Opportunity or Caution

There are times when investors should be more aggressive and times to be more conservative. History clearly shows that most investors mistime their aggression. They are scared to invest when the opportunities are greatest and eager to invest as the opportunities dwindle.

Investors have been overly cautious during most of the bull market, and worried more about preserving capital than searching for opportunities to grow. Individuals invested for “safe” fixed-income instead of stocks, and institutions underweighted publicly traded stocks for more expensive absolute return strategies.

The bull market is now more than 10 years old, and investors are finally coming out of their defensive shells. Their typical metamorphosis from bears to bulls once again seems ill timed. Rather than pushing money heavily into stocks, now is the time to have realistic expectations for stock returns take a more defensive approach.

Since the end of 2016, investor and Wall Street sentiment data show that the trend is towards overweighting stocks over bonds. In fact, investors are more bullish today than at any time in the past 8 years. Looking back over the past 30+ years, Wall Street recommended underweighting equities during the current bull market in the same way during the bull markets of the 1980s and 1990s. The only time the Street recommended overweighting equities was during and immediately after the Technology bubble of the late‘90s and early 2000s. US equities underperformed versus average returns during the following decade.

Research is showing that profit cycles are more influential to stock performance than are economic cycles. The US profits cycle is poised to significantly decelerate in 2019. Under generally accepted accounting principles, 2018 S&P 500 profits growth exceeded 20%. Now, analysts like Richard Bernstein are forecasting profit growth for 2019 will slow to between 0-5%. The risk of a full-blown profit recession could increase toward the end of the year.

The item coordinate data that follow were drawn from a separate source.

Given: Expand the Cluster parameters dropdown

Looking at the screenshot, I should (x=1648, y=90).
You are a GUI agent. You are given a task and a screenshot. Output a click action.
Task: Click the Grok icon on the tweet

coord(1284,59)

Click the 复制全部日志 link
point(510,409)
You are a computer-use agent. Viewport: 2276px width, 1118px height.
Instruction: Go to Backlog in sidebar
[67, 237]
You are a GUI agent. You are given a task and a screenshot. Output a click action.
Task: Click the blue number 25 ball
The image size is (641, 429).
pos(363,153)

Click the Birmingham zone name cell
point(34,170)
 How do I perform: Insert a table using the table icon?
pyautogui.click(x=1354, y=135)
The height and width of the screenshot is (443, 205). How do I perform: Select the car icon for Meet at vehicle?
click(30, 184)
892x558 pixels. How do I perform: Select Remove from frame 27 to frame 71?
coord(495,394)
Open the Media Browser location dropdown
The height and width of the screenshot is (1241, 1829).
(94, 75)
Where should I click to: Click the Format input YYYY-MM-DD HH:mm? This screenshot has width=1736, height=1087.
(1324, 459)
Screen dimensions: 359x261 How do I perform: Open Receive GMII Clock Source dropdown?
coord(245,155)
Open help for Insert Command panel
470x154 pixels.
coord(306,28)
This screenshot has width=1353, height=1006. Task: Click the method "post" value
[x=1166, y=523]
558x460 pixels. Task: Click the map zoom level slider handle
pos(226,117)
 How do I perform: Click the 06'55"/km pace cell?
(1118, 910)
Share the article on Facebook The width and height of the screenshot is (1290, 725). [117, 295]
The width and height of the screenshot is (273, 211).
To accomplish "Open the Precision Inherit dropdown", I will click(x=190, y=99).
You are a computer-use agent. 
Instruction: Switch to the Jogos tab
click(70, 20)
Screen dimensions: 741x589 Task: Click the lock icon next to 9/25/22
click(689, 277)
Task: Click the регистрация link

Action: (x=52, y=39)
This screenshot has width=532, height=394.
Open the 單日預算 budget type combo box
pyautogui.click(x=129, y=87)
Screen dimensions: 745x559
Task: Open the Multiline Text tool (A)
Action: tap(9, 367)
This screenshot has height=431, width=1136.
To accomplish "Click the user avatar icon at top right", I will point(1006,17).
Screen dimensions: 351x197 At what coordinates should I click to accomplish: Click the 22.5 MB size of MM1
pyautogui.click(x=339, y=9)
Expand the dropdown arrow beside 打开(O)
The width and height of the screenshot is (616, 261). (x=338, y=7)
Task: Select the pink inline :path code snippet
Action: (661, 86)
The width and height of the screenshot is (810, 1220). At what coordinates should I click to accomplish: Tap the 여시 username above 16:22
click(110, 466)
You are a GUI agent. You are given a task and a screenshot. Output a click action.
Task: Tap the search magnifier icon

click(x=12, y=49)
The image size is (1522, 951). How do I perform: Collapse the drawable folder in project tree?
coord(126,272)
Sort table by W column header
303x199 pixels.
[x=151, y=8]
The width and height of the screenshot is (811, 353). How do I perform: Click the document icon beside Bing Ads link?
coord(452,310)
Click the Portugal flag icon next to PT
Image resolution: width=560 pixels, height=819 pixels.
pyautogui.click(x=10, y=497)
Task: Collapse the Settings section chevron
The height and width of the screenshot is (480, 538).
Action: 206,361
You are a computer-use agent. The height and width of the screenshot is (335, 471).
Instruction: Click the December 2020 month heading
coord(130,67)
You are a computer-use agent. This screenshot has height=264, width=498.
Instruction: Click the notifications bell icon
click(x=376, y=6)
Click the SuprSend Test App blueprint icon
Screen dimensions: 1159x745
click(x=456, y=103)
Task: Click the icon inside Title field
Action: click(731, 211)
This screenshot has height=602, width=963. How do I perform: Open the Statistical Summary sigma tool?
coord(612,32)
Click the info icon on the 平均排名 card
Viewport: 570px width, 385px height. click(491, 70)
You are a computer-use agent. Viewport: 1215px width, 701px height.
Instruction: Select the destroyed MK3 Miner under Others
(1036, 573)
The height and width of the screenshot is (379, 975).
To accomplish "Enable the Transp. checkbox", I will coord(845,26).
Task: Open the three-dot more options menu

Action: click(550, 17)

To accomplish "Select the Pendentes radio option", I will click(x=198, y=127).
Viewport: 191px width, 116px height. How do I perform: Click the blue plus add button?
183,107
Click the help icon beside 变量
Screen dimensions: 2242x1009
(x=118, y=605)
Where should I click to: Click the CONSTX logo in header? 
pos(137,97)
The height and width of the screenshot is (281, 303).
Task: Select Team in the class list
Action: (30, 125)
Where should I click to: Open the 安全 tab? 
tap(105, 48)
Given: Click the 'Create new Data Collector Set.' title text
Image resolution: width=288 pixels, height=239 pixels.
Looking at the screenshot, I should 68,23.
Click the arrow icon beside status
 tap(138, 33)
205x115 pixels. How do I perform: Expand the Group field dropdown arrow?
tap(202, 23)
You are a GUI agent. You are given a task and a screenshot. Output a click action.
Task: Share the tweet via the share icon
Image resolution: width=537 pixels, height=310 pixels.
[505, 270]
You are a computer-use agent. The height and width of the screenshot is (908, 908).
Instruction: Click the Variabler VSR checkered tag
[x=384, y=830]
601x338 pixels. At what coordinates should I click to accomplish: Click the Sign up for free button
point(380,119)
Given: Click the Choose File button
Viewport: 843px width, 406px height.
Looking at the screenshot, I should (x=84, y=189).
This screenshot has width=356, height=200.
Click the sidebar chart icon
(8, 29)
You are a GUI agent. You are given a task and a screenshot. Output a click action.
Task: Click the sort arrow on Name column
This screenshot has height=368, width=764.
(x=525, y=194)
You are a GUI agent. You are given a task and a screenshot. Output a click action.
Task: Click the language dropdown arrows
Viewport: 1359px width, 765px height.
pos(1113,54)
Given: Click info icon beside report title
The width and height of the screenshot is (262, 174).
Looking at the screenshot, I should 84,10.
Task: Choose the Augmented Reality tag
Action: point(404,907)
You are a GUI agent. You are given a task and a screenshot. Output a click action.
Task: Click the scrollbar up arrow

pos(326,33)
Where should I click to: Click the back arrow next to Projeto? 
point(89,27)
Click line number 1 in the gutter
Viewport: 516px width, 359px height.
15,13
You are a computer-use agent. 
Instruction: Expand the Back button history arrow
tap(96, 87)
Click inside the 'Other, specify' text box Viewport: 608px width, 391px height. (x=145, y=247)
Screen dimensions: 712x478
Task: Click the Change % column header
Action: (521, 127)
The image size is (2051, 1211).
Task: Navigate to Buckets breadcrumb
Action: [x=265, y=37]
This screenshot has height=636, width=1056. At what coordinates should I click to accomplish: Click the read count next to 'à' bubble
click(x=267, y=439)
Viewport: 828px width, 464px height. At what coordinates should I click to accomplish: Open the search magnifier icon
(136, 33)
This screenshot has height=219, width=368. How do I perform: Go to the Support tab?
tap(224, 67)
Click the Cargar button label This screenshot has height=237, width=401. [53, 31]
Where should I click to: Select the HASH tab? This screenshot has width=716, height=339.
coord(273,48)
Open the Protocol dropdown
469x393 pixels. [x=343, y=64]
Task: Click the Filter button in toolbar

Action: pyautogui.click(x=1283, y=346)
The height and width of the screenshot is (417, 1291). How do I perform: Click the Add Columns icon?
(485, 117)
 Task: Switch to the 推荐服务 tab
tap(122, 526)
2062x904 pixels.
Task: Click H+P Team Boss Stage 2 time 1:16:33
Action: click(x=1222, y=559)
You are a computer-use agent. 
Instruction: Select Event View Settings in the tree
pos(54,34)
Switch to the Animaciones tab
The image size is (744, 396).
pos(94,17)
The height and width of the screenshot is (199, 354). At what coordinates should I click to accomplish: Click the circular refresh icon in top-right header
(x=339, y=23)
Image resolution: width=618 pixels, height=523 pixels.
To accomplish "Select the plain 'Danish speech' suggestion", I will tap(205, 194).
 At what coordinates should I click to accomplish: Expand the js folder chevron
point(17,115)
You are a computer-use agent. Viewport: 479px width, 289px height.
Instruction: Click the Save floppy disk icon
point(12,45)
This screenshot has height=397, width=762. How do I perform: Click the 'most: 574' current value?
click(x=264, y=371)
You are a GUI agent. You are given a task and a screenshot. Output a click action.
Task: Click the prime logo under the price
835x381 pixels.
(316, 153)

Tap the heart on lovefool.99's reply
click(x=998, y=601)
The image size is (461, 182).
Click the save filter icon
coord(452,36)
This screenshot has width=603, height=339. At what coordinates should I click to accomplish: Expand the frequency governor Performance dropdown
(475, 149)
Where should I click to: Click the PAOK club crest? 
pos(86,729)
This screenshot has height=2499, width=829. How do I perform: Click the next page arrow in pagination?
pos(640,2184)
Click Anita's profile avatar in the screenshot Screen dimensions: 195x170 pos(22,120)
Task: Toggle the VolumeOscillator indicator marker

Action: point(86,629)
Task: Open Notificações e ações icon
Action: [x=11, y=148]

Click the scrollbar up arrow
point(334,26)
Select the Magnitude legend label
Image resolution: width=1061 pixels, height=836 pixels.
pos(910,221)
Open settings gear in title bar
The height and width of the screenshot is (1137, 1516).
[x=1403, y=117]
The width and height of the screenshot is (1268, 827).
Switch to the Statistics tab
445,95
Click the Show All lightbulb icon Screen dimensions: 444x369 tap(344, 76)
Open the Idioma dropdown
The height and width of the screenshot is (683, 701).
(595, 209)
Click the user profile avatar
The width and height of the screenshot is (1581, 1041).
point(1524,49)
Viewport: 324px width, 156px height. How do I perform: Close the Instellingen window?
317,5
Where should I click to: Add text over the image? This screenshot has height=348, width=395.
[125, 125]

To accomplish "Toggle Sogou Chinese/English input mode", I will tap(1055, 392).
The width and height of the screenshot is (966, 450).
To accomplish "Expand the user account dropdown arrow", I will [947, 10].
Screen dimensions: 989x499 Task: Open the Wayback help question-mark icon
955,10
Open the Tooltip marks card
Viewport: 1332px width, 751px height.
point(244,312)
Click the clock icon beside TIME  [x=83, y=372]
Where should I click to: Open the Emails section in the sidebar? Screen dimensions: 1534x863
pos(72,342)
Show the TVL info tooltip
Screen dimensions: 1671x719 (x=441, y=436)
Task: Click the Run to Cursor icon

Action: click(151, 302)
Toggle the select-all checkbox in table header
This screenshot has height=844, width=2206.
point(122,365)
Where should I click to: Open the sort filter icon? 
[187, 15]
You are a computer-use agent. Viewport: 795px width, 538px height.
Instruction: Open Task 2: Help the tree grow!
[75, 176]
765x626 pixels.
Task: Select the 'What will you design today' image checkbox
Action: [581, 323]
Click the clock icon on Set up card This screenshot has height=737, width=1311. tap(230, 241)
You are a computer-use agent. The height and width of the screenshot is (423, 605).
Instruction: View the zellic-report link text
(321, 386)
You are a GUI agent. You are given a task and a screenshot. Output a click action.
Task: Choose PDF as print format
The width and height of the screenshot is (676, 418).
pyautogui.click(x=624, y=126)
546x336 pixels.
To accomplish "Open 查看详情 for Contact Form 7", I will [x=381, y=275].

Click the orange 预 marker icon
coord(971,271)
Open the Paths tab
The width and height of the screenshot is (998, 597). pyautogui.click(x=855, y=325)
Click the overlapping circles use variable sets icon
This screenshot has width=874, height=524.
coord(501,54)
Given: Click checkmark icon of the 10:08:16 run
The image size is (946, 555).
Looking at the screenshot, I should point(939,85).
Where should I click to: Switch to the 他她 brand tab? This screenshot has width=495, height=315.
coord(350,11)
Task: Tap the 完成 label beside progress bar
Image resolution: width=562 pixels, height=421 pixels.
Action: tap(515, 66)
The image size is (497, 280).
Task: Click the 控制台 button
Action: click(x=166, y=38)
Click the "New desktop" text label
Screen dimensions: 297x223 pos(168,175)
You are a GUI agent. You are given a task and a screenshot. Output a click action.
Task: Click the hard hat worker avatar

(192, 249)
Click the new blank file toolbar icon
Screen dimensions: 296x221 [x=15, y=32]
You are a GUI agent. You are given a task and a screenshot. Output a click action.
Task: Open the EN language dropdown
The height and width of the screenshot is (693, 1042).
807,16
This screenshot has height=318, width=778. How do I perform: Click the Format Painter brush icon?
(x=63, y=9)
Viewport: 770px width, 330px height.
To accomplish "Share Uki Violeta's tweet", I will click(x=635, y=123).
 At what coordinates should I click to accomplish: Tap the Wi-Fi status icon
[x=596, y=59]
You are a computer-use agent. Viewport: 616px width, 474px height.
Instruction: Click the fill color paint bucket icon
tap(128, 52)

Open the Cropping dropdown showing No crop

History shows that it is generally beneficial for investors to rebalance their portfolios to their target stock allocation rather than taking on more risk during periods when profits decelerate. Riskier strategies tend to perform better when profits accelerate.

One should also be aware that liquidity is starting to dry up. The flat/inverted US yield curve reflects that the credit markets are starting to get more conservative. Perhaps more important, bank lending standards now appear to be tightening.

The Federal Reserves survey of senior bank lending officers shows that more lending officers are telling the Fed they are tightening rather than easing lending standards. This is the first time banks are tightening lending standards in roughly 3 years. The flat/inverted yield curve and tighter lending standards may be signaling that investors should be calming down rather than becoming more enthusiastic and taking more risk in their portfolios.

Investors are always the most bullish in the final stages of a bull market, and then subsequently regret their aggressive imprudence. The combination of decelerating corporate profits, liquidity that’s starting to dry up, and investors’ incremental bullishness is starting to signal that we should shift to a more cautious stance. No one knows when a significant and prolonged downturn may occur but it is usually better to be a little early in taking a more cautious approach to investing.